» **Data in this exercise**:
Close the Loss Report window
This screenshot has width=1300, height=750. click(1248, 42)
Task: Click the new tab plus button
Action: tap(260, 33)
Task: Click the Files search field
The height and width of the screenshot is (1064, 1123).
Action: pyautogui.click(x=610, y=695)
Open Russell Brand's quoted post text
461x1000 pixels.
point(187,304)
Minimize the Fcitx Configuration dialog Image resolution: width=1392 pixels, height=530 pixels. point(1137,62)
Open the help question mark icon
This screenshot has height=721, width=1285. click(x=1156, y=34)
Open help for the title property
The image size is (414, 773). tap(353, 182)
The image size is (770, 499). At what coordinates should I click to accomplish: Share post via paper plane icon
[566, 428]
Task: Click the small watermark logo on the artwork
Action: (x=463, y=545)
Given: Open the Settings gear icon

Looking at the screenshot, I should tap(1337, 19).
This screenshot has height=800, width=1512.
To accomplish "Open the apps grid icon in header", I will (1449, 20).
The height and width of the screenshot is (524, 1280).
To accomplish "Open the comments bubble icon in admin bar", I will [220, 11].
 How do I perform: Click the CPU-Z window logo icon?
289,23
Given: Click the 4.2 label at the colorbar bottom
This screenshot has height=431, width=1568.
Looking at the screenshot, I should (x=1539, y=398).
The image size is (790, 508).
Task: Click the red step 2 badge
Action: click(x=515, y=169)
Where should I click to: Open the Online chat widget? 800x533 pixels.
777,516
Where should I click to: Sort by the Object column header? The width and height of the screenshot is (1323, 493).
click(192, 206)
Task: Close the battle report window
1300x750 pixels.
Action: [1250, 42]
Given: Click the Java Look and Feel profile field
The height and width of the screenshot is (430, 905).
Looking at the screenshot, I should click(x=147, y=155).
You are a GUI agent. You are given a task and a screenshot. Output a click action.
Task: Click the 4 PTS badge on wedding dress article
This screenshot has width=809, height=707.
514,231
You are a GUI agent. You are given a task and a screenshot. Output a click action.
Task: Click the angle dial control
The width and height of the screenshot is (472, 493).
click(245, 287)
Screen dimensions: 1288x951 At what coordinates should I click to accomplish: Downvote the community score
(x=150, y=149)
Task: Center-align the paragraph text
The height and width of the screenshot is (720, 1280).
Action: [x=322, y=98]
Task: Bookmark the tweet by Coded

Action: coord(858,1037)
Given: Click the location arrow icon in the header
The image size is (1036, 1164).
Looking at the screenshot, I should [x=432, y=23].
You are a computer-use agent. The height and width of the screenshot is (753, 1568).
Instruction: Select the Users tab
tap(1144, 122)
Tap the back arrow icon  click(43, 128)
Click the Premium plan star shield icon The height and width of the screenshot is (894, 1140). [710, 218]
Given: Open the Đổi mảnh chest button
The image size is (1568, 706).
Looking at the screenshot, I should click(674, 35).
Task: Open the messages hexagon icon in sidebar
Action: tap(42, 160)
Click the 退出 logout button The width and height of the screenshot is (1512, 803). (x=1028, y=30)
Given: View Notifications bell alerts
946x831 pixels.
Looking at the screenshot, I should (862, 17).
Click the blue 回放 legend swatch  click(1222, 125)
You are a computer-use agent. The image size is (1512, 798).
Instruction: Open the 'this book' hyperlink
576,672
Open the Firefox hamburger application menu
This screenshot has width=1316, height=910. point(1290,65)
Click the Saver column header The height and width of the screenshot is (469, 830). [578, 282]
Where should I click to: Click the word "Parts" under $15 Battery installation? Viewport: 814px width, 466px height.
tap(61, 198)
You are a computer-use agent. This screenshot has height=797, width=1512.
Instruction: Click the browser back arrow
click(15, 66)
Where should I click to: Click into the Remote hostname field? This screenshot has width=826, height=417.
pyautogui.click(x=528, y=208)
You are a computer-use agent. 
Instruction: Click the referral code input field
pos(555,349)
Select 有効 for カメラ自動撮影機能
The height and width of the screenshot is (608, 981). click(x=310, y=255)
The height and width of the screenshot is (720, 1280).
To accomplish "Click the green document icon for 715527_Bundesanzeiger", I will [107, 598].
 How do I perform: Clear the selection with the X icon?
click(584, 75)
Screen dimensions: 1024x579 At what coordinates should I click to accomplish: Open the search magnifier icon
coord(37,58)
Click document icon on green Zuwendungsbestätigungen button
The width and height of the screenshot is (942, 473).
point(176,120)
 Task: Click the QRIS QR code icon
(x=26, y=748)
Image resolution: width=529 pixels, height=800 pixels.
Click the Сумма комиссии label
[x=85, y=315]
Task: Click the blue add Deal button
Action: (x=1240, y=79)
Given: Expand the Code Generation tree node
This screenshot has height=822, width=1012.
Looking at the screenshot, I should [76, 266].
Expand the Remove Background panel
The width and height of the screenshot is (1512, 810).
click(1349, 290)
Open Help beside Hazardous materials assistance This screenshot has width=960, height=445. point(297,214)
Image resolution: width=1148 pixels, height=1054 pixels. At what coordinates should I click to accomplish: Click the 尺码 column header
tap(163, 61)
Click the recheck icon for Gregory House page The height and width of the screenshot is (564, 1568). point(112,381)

» **Exercise details**:
Format every line above as a JSON list of strings, one string per line, omitting blank lines.

» **Full solution**:
[
  "Close the Loss Report window",
  "This screenshot has width=1300, height=750. click(1248, 42)",
  "Task: Click the new tab plus button",
  "Action: tap(260, 33)",
  "Task: Click the Files search field",
  "The height and width of the screenshot is (1064, 1123).",
  "Action: pyautogui.click(x=610, y=695)",
  "Open Russell Brand's quoted post text",
  "461x1000 pixels.",
  "point(187,304)",
  "Minimize the Fcitx Configuration dialog Image resolution: width=1392 pixels, height=530 pixels. point(1137,62)",
  "Open the help question mark icon",
  "This screenshot has height=721, width=1285. click(x=1156, y=34)",
  "Open help for the title property",
  "The image size is (414, 773). tap(353, 182)",
  "The image size is (770, 499). At what coordinates should I click to accomplish: Share post via paper plane icon",
  "[566, 428]",
  "Task: Click the small watermark logo on the artwork",
  "Action: (x=463, y=545)",
  "Given: Open the Settings gear icon",
  "Looking at the screenshot, I should tap(1337, 19).",
  "This screenshot has height=800, width=1512.",
  "To accomplish \"Open the apps grid icon in header\", I will (1449, 20).",
  "The height and width of the screenshot is (524, 1280).",
  "To accomplish \"Open the comments bubble icon in admin bar\", I will [220, 11].",
  " How do I perform: Click the CPU-Z window logo icon?",
  "289,23",
  "Given: Click the 4.2 label at the colorbar bottom",
  "This screenshot has height=431, width=1568.",
  "Looking at the screenshot, I should (x=1539, y=398).",
  "The image size is (790, 508).",
  "Task: Click the red step 2 badge",
  "Action: click(x=515, y=169)",
  "Where should I click to: Open the Online chat widget? 800x533 pixels.",
  "777,516",
  "Where should I click to: Sort by the Object column header? The width and height of the screenshot is (1323, 493).",
  "click(192, 206)",
  "Task: Close the battle report window",
  "1300x750 pixels.",
  "Action: [1250, 42]",
  "Given: Click the Java Look and Feel profile field",
  "The height and width of the screenshot is (430, 905).",
  "Looking at the screenshot, I should click(x=147, y=155).",
  "You are a GUI agent. You are given a task and a screenshot. Output a click action.",
  "Task: Click the 4 PTS badge on wedding dress article",
  "This screenshot has width=809, height=707.",
  "514,231",
  "You are a GUI agent. You are given a task and a screenshot. Output a click action.",
  "Task: Click the angle dial control",
  "The width and height of the screenshot is (472, 493).",
  "click(245, 287)",
  "Screen dimensions: 1288x951 At what coordinates should I click to accomplish: Downvote the community score",
  "(x=150, y=149)",
  "Task: Center-align the paragraph text",
  "The height and width of the screenshot is (720, 1280).",
  "Action: [x=322, y=98]",
  "Task: Bookmark the tweet by Coded",
  "Action: coord(858,1037)",
  "Given: Click the location arrow icon in the header",
  "The image size is (1036, 1164).",
  "Looking at the screenshot, I should [x=432, y=23].",
  "You are a computer-use agent. The height and width of the screenshot is (753, 1568).",
  "Instruction: Select the Users tab",
  "tap(1144, 122)",
  "Tap the back arrow icon  click(43, 128)",
  "Click the Premium plan star shield icon The height and width of the screenshot is (894, 1140). [710, 218]",
  "Given: Open the Đổi mảnh chest button",
  "The image size is (1568, 706).",
  "Looking at the screenshot, I should click(674, 35).",
  "Task: Open the messages hexagon icon in sidebar",
  "Action: tap(42, 160)",
  "Click the 退出 logout button The width and height of the screenshot is (1512, 803). (x=1028, y=30)",
  "Given: View Notifications bell alerts",
  "946x831 pixels.",
  "Looking at the screenshot, I should (862, 17).",
  "Click the blue 回放 legend swatch  click(1222, 125)",
  "You are a computer-use agent. The image size is (1512, 798).",
  "Instruction: Open the 'this book' hyperlink",
  "576,672",
  "Open the Firefox hamburger application menu",
  "This screenshot has width=1316, height=910. point(1290,65)",
  "Click the Saver column header The height and width of the screenshot is (469, 830). [578, 282]",
  "Where should I click to: Click the word \"Parts\" under $15 Battery installation? Viewport: 814px width, 466px height.",
  "tap(61, 198)",
  "You are a computer-use agent. This screenshot has height=797, width=1512.",
  "Instruction: Click the browser back arrow",
  "click(15, 66)",
  "Where should I click to: Click into the Remote hostname field? This screenshot has width=826, height=417.",
  "pyautogui.click(x=528, y=208)",
  "You are a computer-use agent. ",
  "Instruction: Click the referral code input field",
  "pos(555,349)",
  "Select 有効 for カメラ自動撮影機能",
  "The height and width of the screenshot is (608, 981). click(x=310, y=255)",
  "The height and width of the screenshot is (720, 1280).",
  "To accomplish \"Click the green document icon for 715527_Bundesanzeiger\", I will [107, 598].",
  " How do I perform: Clear the selection with the X icon?",
  "click(584, 75)",
  "Screen dimensions: 1024x579 At what coordinates should I click to accomplish: Open the search magnifier icon",
  "coord(37,58)",
  "Click document icon on green Zuwendungsbestätigungen button",
  "The width and height of the screenshot is (942, 473).",
  "point(176,120)",
  " Task: Click the QRIS QR code icon",
  "(x=26, y=748)",
  "Image resolution: width=529 pixels, height=800 pixels.",
  "Click the Сумма комиссии label",
  "[x=85, y=315]",
  "Task: Click the blue add Deal button",
  "Action: (x=1240, y=79)",
  "Given: Expand the Code Generation tree node",
  "This screenshot has height=822, width=1012.",
  "Looking at the screenshot, I should [76, 266].",
  "Expand the Remove Background panel",
  "The width and height of the screenshot is (1512, 810).",
  "click(1349, 290)",
  "Open Help beside Hazardous materials assistance This screenshot has width=960, height=445. point(297,214)",
  "Image resolution: width=1148 pixels, height=1054 pixels. At what coordinates should I click to accomplish: Click the 尺码 column header",
  "tap(163, 61)",
  "Click the recheck icon for Gregory House page The height and width of the screenshot is (564, 1568). point(112,381)"
]